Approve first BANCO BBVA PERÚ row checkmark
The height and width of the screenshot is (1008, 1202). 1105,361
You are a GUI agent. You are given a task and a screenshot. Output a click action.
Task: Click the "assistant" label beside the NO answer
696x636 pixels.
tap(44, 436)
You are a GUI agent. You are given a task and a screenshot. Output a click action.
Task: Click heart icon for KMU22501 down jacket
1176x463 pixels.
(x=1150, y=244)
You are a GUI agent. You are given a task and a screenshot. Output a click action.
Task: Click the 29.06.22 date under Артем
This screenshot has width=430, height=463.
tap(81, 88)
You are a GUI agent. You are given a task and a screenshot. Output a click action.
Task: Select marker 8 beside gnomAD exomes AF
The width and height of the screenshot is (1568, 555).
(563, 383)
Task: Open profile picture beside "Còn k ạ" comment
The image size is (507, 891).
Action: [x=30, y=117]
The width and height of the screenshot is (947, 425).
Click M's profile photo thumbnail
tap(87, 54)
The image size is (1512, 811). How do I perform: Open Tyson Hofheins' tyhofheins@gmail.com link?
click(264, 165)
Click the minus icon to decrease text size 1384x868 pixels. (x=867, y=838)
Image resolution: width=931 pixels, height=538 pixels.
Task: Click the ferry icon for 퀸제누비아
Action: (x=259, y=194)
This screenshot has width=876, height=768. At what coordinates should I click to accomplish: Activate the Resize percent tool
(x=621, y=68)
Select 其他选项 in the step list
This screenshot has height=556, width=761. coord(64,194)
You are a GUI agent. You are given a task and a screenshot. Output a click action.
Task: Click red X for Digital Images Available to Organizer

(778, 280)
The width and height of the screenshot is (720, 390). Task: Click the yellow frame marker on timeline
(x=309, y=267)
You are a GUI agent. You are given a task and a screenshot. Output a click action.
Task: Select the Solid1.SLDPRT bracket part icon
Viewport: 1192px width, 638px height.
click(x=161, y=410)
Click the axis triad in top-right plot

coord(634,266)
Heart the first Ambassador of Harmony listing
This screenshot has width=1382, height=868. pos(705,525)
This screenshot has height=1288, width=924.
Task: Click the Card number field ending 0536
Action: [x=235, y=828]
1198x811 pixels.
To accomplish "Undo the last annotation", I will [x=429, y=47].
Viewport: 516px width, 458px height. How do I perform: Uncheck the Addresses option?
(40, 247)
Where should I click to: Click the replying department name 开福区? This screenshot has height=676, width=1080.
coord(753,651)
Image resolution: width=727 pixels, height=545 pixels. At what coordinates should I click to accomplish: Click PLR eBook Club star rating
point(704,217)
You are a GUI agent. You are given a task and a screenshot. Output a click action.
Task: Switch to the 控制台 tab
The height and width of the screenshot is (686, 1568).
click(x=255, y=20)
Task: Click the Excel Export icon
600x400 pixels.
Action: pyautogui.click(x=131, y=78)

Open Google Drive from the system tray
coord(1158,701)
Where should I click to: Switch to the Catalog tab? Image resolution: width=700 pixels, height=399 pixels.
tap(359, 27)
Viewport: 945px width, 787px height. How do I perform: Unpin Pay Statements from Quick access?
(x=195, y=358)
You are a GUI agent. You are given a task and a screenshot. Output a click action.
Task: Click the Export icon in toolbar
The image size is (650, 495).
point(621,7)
--
Having read the entries above, repeat them exactly.

Approve first BANCO BBVA PERÚ row checkmark
The height and width of the screenshot is (1008, 1202). 1105,361
You are a GUI agent. You are given a task and a screenshot. Output a click action.
Task: Click the "assistant" label beside the NO answer
696x636 pixels.
tap(44, 436)
You are a GUI agent. You are given a task and a screenshot. Output a click action.
Task: Click heart icon for KMU22501 down jacket
1176x463 pixels.
(x=1150, y=244)
You are a GUI agent. You are given a task and a screenshot. Output a click action.
Task: Click the 29.06.22 date under Артем
This screenshot has width=430, height=463.
tap(81, 88)
You are a GUI agent. You are given a task and a screenshot. Output a click action.
Task: Select marker 8 beside gnomAD exomes AF
The width and height of the screenshot is (1568, 555).
(563, 383)
Task: Open profile picture beside "Còn k ạ" comment
The image size is (507, 891).
Action: [x=30, y=117]
The width and height of the screenshot is (947, 425).
Click M's profile photo thumbnail
tap(87, 54)
The image size is (1512, 811). How do I perform: Open Tyson Hofheins' tyhofheins@gmail.com link?
click(264, 165)
Click the minus icon to decrease text size 1384x868 pixels. (x=867, y=838)
Image resolution: width=931 pixels, height=538 pixels.
Task: Click the ferry icon for 퀸제누비아
Action: (x=259, y=194)
This screenshot has width=876, height=768. At what coordinates should I click to accomplish: Activate the Resize percent tool
(x=621, y=68)
Select 其他选项 in the step list
This screenshot has height=556, width=761. coord(64,194)
You are a GUI agent. You are given a task and a screenshot. Output a click action.
Task: Click red X for Digital Images Available to Organizer

(778, 280)
The width and height of the screenshot is (720, 390). Task: Click the yellow frame marker on timeline
(x=309, y=267)
You are a GUI agent. You are given a task and a screenshot. Output a click action.
Task: Select the Solid1.SLDPRT bracket part icon
Viewport: 1192px width, 638px height.
click(x=161, y=410)
Click the axis triad in top-right plot

coord(634,266)
Heart the first Ambassador of Harmony listing
This screenshot has width=1382, height=868. pos(705,525)
This screenshot has height=1288, width=924.
Task: Click the Card number field ending 0536
Action: [x=235, y=828]
1198x811 pixels.
To accomplish "Undo the last annotation", I will [x=429, y=47].
Viewport: 516px width, 458px height. How do I perform: Uncheck the Addresses option?
(40, 247)
Where should I click to: Click the replying department name 开福区? This screenshot has height=676, width=1080.
coord(753,651)
Image resolution: width=727 pixels, height=545 pixels. At what coordinates should I click to accomplish: Click PLR eBook Club star rating
point(704,217)
You are a GUI agent. You are given a task and a screenshot. Output a click action.
Task: Switch to the 控制台 tab
The height and width of the screenshot is (686, 1568).
click(x=255, y=20)
Task: Click the Excel Export icon
600x400 pixels.
Action: pyautogui.click(x=131, y=78)

Open Google Drive from the system tray
coord(1158,701)
Where should I click to: Switch to the Catalog tab? Image resolution: width=700 pixels, height=399 pixels.
tap(359, 27)
Viewport: 945px width, 787px height. How do I perform: Unpin Pay Statements from Quick access?
(x=195, y=358)
You are a GUI agent. You are given a task and a screenshot. Output a click action.
Task: Click the Export icon in toolbar
The image size is (650, 495).
point(621,7)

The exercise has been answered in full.